● Assignment:
From the line that contains "Task: Click the" to the last line of the data below, transcribe every line exactly. Do not include the pictures.

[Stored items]
● ● ● ●
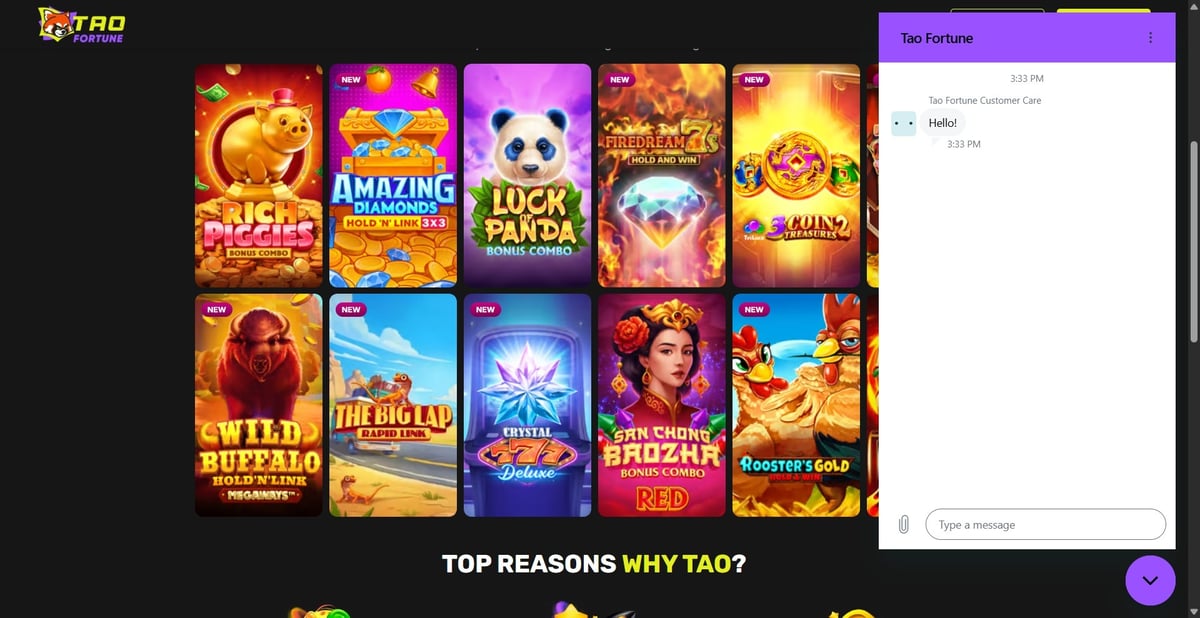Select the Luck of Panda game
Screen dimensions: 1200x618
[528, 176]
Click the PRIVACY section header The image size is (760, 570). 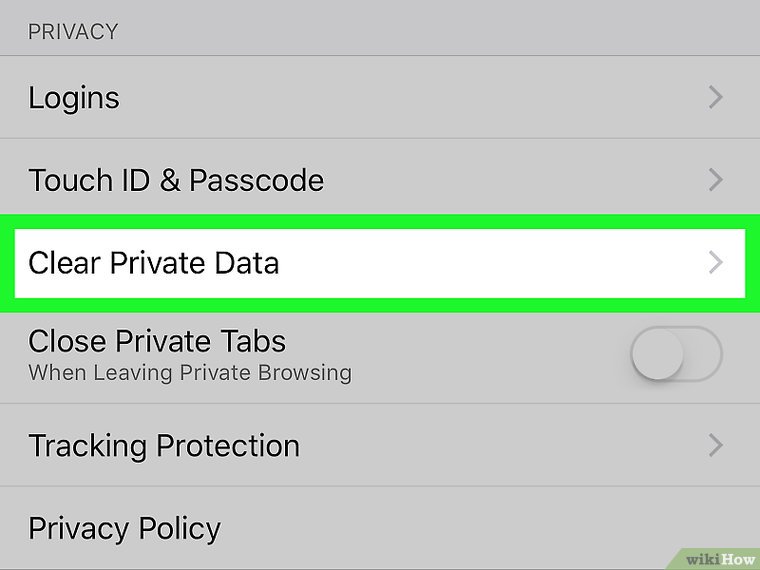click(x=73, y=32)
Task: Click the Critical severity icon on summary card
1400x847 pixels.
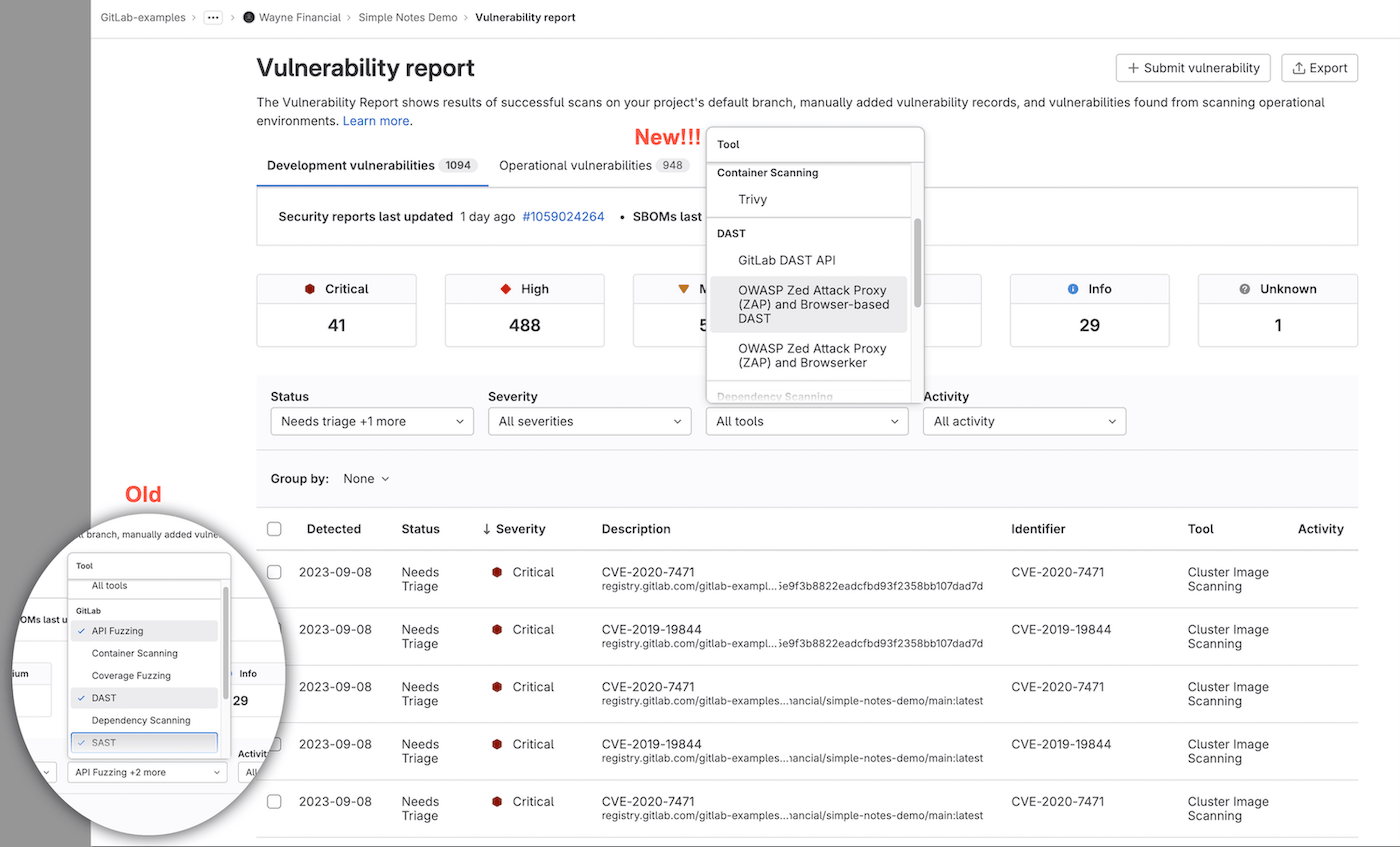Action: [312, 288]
● ● ● ●
● Response area:
Task: Click the Critical severity icon on summary card
1400x847 pixels.
Action: [312, 288]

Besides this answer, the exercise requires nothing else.